泣きたい訳じゃない。
あっという間の3日間だった。

拓海から頼まれた資料作成、日本での仕事の引き継ぎ、ロスでの仕事の準備と谷山さんへの仕事の引き継ぎ資料作成。
勢いで引き受けて、木曜日の出発を決めたのは私だったけれど、流石に準備期間が短過ぎた。

何度か出発の延期も考えたけれど、既に進み始めてしまった組織としての動きを止めれるはずもなく、自分自身にブレーキを掛けるのも嫌だった。

今、無事に空港に立っている事が不思議だ。

私は、新しい事へ挑戦する時の緊張感と、期待や不安が入り混じった高揚感を感じながら、あの日、拓海が消えていった空港のゲートをくぐろうとしている。

拓海もこんな気持ちだったんだろうな。

私は、ここに来てあの時、笑って別れた事を本当に良かったと思った。

誰かに笑って見送られることで、自分の決意を肯定できるし、これからの自分に自信が湧いてくる。
母がさっき、私にしてくれた様に。

出国審査を抜けると、まだ日本なのにいつもと違う空気が漂っている。

晴天の中、飛び立つ機体や降下してくる機体、そこには人それぞれの夢や希望と不安、時には悲しみや挫折感も一緒に載せているんだろう。
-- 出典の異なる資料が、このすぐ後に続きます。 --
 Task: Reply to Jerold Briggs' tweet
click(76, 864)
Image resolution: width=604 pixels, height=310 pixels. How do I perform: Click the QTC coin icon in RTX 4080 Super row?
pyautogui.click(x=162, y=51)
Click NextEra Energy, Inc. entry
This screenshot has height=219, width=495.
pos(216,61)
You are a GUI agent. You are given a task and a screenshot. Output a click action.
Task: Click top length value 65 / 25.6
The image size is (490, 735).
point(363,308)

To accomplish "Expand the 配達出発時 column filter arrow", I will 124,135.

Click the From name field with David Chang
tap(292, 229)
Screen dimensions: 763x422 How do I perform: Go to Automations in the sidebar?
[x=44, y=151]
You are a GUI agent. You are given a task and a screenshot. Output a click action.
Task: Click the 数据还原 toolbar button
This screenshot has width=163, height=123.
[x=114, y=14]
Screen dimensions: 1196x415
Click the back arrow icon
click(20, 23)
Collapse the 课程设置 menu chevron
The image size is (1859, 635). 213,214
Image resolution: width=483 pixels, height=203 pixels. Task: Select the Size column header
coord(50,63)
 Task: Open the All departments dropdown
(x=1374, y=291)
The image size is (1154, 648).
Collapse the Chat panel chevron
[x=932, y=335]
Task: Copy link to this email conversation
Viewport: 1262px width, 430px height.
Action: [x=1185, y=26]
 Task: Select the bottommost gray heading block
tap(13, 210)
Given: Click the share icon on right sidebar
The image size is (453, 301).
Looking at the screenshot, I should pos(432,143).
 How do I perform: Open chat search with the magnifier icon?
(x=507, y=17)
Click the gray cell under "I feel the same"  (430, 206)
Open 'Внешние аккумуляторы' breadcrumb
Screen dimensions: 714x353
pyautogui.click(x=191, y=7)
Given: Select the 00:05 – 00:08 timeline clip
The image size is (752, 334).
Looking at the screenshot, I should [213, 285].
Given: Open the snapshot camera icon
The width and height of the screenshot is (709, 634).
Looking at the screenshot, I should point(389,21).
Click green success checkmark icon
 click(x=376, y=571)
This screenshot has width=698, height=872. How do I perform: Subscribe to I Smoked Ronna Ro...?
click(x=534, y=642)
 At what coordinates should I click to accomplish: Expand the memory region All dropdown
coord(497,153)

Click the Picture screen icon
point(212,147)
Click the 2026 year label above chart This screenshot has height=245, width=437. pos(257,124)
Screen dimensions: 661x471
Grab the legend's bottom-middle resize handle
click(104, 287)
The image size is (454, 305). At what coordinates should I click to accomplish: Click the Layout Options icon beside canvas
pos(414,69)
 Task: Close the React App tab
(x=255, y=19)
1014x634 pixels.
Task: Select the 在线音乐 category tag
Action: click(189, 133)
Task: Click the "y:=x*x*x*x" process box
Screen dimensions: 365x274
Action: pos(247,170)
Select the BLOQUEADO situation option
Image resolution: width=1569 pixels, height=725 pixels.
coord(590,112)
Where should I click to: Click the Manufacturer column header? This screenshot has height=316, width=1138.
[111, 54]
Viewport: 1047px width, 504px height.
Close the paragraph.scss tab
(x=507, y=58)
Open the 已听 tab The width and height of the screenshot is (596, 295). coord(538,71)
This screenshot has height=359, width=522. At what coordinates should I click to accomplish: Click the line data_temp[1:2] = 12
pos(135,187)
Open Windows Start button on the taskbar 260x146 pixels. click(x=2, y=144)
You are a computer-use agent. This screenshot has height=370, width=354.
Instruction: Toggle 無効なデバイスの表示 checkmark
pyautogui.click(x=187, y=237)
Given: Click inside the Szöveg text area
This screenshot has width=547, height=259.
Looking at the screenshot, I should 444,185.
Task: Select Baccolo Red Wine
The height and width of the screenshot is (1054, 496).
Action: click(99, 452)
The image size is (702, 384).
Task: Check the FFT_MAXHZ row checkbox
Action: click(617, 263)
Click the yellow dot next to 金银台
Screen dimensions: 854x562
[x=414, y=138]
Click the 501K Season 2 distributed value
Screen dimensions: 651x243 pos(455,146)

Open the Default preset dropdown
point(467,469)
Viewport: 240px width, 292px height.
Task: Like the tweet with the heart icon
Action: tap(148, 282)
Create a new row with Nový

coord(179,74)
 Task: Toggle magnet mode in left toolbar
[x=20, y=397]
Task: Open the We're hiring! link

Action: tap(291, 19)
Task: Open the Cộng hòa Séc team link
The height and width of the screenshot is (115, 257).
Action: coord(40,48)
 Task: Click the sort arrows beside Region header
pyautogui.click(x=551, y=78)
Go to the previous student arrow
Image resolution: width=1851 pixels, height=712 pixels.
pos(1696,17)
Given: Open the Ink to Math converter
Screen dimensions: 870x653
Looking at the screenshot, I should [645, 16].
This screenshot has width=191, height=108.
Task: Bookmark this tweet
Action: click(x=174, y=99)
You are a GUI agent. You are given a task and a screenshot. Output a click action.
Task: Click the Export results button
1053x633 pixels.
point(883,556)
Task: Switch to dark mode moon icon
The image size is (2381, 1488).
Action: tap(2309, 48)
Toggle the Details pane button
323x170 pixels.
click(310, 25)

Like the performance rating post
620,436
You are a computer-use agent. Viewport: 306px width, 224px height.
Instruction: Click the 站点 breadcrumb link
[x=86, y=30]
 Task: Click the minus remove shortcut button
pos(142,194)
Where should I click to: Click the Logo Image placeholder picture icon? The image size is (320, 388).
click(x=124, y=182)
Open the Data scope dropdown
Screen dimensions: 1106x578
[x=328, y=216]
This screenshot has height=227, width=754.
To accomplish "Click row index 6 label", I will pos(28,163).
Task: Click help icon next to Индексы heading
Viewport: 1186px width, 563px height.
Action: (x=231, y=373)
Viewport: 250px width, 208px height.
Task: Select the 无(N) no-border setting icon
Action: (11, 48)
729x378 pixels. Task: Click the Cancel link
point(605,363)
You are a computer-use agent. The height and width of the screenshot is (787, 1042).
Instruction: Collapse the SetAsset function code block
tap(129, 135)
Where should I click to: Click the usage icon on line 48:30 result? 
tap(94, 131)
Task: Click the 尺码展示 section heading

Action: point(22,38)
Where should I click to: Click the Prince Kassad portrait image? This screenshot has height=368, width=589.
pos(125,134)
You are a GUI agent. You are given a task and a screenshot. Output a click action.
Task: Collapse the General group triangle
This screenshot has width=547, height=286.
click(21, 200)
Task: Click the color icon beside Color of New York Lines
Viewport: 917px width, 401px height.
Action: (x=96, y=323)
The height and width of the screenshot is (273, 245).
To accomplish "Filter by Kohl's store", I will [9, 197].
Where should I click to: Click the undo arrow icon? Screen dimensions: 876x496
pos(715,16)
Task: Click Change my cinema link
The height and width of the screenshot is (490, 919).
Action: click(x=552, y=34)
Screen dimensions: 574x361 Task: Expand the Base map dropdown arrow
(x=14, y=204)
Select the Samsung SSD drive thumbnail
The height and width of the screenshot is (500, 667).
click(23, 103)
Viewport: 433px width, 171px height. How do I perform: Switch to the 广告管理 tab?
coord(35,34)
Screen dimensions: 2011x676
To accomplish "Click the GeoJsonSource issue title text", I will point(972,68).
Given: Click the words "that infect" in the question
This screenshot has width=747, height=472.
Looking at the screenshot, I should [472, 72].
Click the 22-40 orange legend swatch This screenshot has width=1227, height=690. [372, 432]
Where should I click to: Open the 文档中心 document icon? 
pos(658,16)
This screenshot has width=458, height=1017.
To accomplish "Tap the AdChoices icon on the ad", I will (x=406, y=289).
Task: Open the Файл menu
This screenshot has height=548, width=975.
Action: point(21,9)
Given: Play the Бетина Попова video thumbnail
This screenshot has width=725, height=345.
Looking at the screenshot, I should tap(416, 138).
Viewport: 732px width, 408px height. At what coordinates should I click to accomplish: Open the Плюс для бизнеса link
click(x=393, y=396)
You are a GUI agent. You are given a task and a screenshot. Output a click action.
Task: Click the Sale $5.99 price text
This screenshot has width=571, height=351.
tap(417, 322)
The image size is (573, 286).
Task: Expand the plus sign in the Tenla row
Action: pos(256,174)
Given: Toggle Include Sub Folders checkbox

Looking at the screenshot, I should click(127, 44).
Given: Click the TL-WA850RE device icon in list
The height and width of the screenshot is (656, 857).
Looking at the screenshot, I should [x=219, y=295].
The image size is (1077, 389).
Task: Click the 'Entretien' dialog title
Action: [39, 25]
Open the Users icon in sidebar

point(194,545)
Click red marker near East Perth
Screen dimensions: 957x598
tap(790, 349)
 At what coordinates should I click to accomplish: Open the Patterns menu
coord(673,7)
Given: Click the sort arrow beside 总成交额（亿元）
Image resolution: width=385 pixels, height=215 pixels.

今回は、谷山さんの代打で一ヶ月程の滞在になりそうだけど、私はいつか海外で仕事をしたいと思った。
それが、この会社に入社した時の夢でもあったのだから。
そんな事、最近はすっかり忘れていたけど。

拓海と兄との打合せは上手くいったのだろうか。
もう二人の対面は、終わっているはずだ。
二人とも仕事に私情を挟むタイプではないけれど、兄が何も言わずに終わらせるとも思えない。

私のロス行きを伝えると、兄は言った。

「バンクーバーじゃなくてよかったよ。帰って来るまでに、莉奈の幸せを準備しておくから。」

私は旅立つ前に喧嘩をしたくなかったから、何も言わなかった。見合いの話でも進めるつもりなのは予想できたけど。

そんな話、出発前になんてしたくなかった。